За спиной Дорожкин услышал недовольное ворчание, почти стон Мещерского, что-то ему ответил, но на них раздраженно обернулся Урнов, и тишина была восстановлена. Существа вокруг словно знали, что среди них стоят чужие. Впрочем, это не мешало им стоять так близко, что Дорожкин чувствовал – рядом, почти вплотную, находится что-то живое. Пытка продолжалась минут сорок. Дорожкин уже начал переминаться с ноги на ногу, когда железная дверь заскрипела, и на парапете появился Быкодоров. К его военному френчу добавилась длинная голубая шинель с алыми лацканами. На голове у председателя курчавилась седая папаха со звездной кокардой. В руке вился длинный бич. Едва он шагнул в дверной проем, живая масса дрогнула и зашевелилась, передвигаясь к воротам. Дорожкина потащили за собой его соседи, а Мещерский замешкался, засмотревшись на сияющего генеральским великолепием председателя тепличного комплекса, и в следующее мгновение вместе с ударом бича взвизгнул. Бич ударил еще и еще, но скулящий Мещерский, будто сразу уменьшившись в росте, уже вдавил свое тело в толпу несчастных колхозничков, и все последующие удары уже приходились на его соседей, которые не визжали, а только вздыхали и охали. Быкодоров бил, пока у него не устала рука. Было что-то невообразимо страшное в этом молчаливом бессмысленном истязании, словно плеть стегала живое море, которое не могло ответить ничем, даже карающей волной, а только вздрагивало и переваливалось с горба на горб. Наконец удары прекратились, широкие ворота поползли вверх, и истерзанная живая масса вывалилась под звездное небо. Тут же загремели разбираемые лопаты, метлы, ведра, носилки. Дорожкин уже было двинулся к пирамиде лопат, но почувствовал на локте пожатие, обернулся, увидел среди резиновых лохмотьев глаза и усы Урнова и шагнул вслед за ним за проржавевший железнодорожный контейнер.

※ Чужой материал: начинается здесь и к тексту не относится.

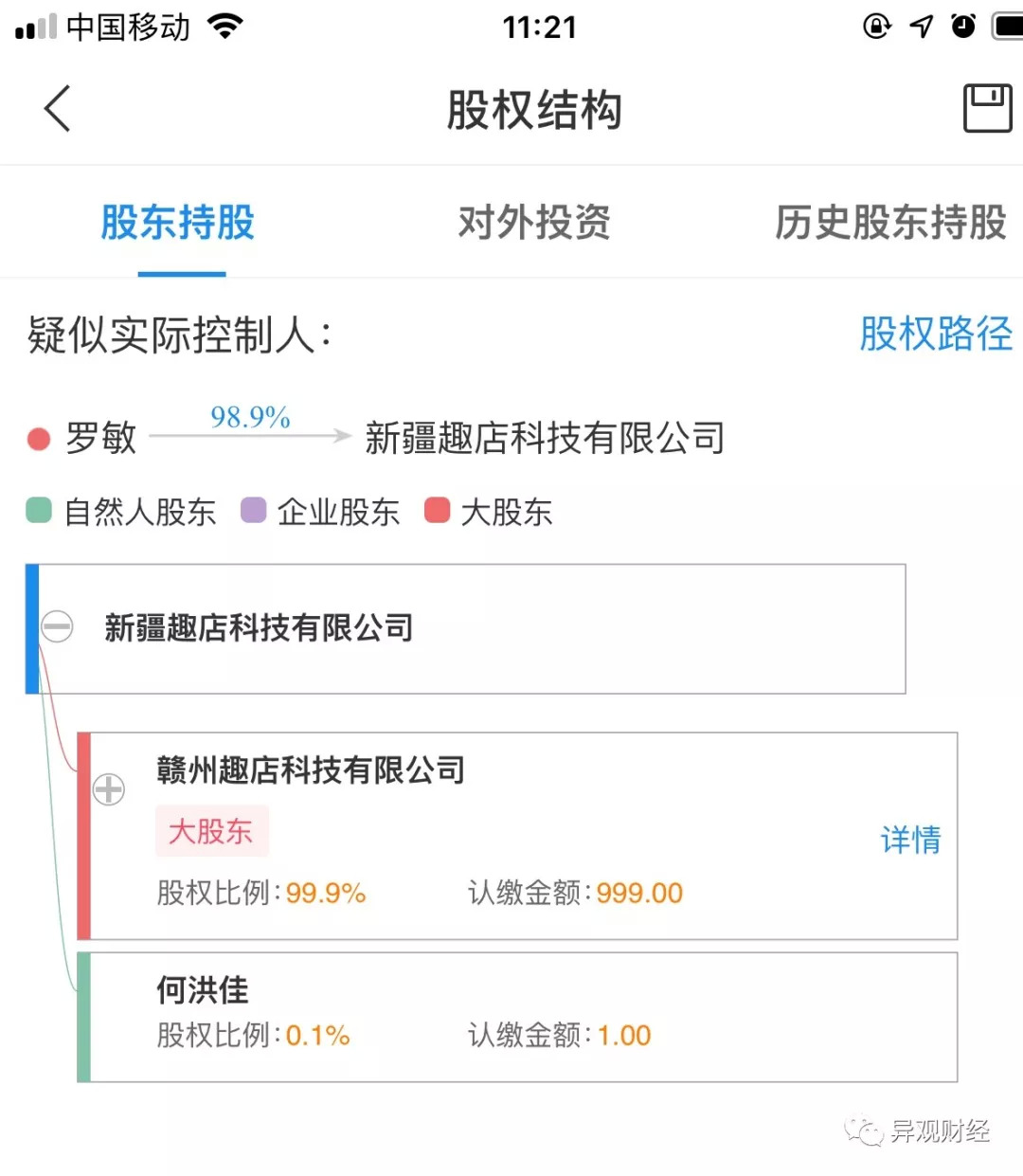
Task: Tap the save icon in header
Action: click(987, 108)
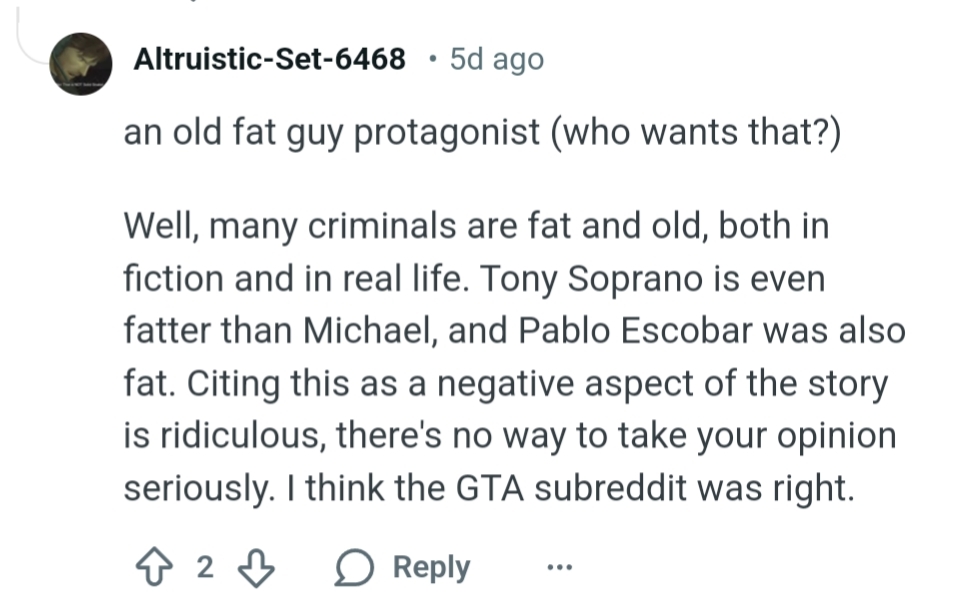Click the dot separator before the timestamp
The width and height of the screenshot is (961, 608).
click(x=430, y=60)
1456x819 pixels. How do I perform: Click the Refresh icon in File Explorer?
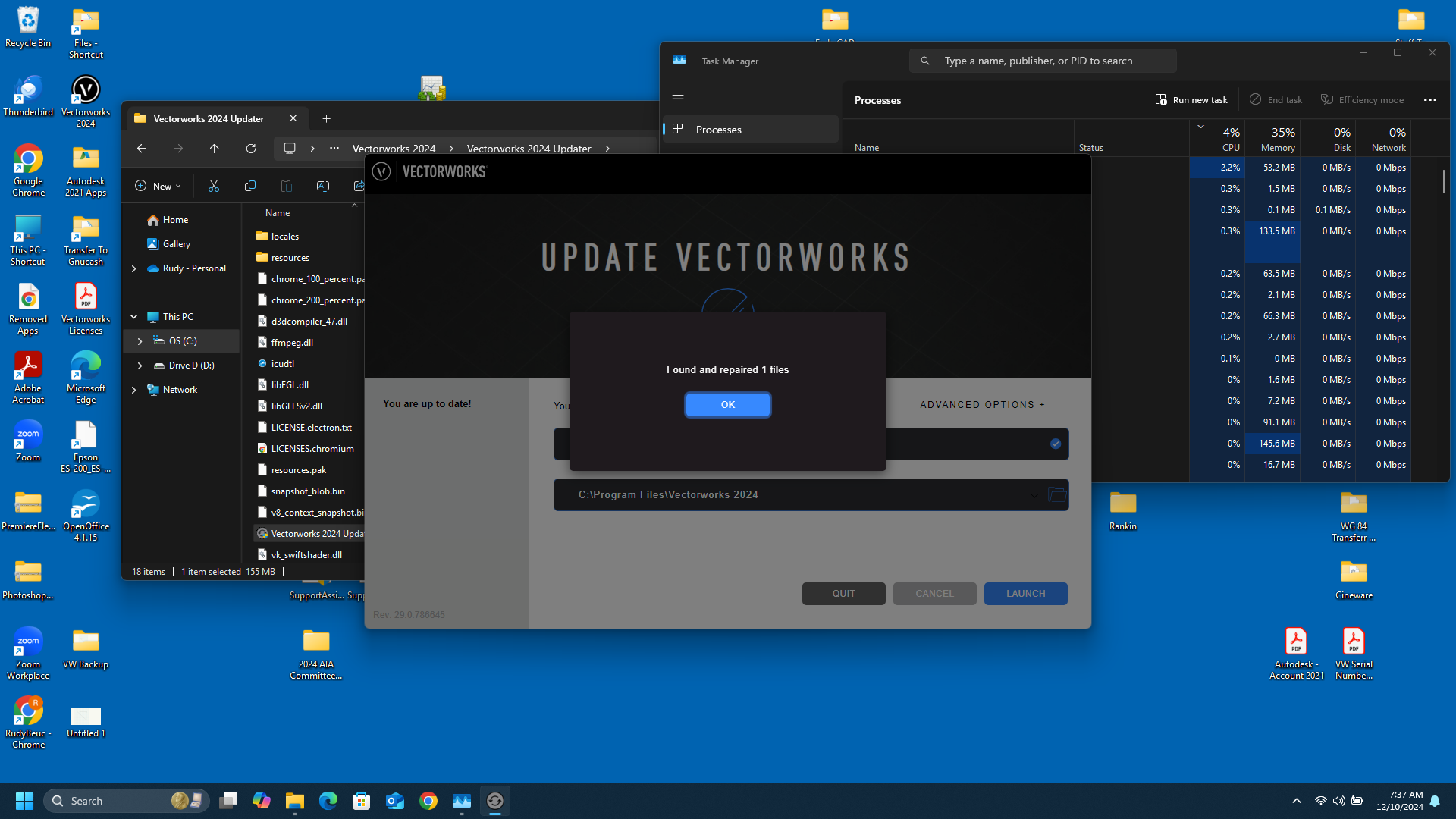click(251, 148)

Мещерский уже был там. Он скулил и силился достать рукой до спины.
– Повезло, – заметил Урнов. – Звезды. Неплохо видно. Спотыкаться будем меньше. Но надо быть осторожнее. Здесь нам ничто не угрожает, но мало ли кто-то увидит нас из-за стены?

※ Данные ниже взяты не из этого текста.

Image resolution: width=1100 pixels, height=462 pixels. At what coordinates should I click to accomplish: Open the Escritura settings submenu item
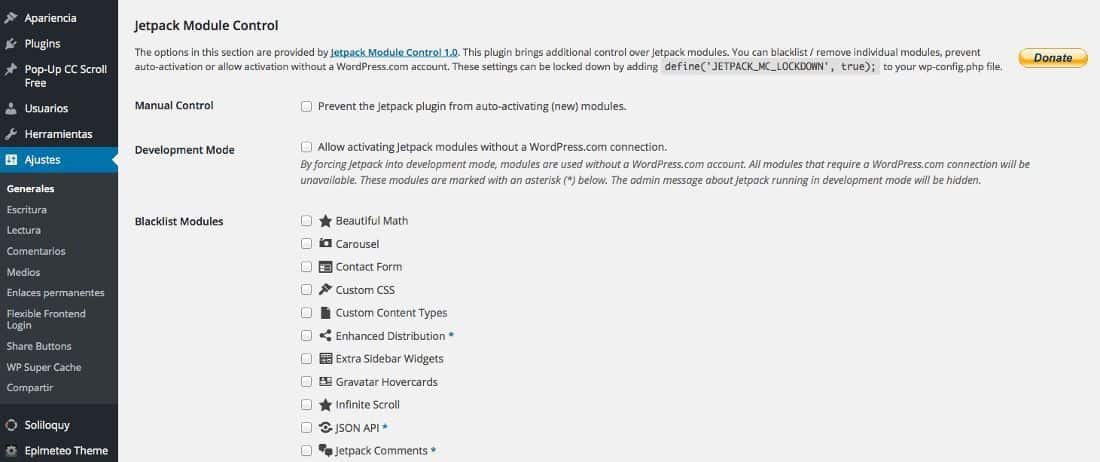27,210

– Да, кое-кого увидели именно так, – заметил Дорожкин.
– Черт, черт, черт, – наконец перешел со стонов на шипение Мещерский. – Выбираться другим путем будем? Почему там нельзя было зайти? Или там еще хуже?
– Там лучше, – сплюнул Урнов. – Но зайти там нельзя. Куда дальше?
– Сколько у нас есть времени? – спросил Дорожкин.
– Часа три, – прикинул Урнов. – Но всю территорию мы не обойдем. Она поперек только в полкилометра, а в длину около километра. Всего пять корпусов. Нас выгнали из транспортного, он как раз примыкает к теплицам. Через площадь – складской ангар. Но он практически пустой. Пара разукомплектованных подъемников, и все. В нем колхознички дрова жгут. Дым стоит клубами. Прямо на полу жгут.
– Зачем? – удивился Дорожкин.
– А хрен их знает, – хмыкнул Урнов. – Получают их у ворот, грузят на тачки, везут в складской и жгут. Может, греются? К северу – производственный. Там станки, но все законсервировано. Закрыто хорошо, сигнализация. Насколько я понял, там собирались запустить то ли патронную линию, то ли сборочную по автоматам, не знаю. Так и не сделали ничего. Я вообще не знаю, зачем этот завод, он же не делал ничего никогда?
– Вообще-то я слышал, что это испытательное производство или лаборатория, – заметил Дорожкин.
– Испытательный, или лабораторный, корпус там, – махнул на запад Урнов. – За административным. Еще между ним и производственным цех, где воду разливают по бутылкам. Ну скважина. Но там работают человека два или три, потому как воду эту никто не покупает, она и так из всех кранов льется. Возможно, уже и не работают. А может, даже и не люди там работали, не знаю.
– Еще здания есть? – спросил Дорожкин.
– Да, есть, – пожал в темноте плечами Урнов. – Склады разные, по вывескам с крепежом, фасониной разной, метизами, но ничего интересного. Или разворовано давно, или и не было ничего. Завод же чуть ли не с начала шестидесятых стоит. Нет, нынешний забор поставили, говорят, где-то в семидесятых, да и корпуса подняли, или они сами поднялись. Впрочем, не знаю. Вам-то чего надо?
– Ты какой корпус грабил, административный? – спросил Дорожкин.
– Почему «грабил»? – обиделся золотозубый. – Разбирал всякую бесхозность. Ну… отвинчивал и откручивал. Все равно пропадет.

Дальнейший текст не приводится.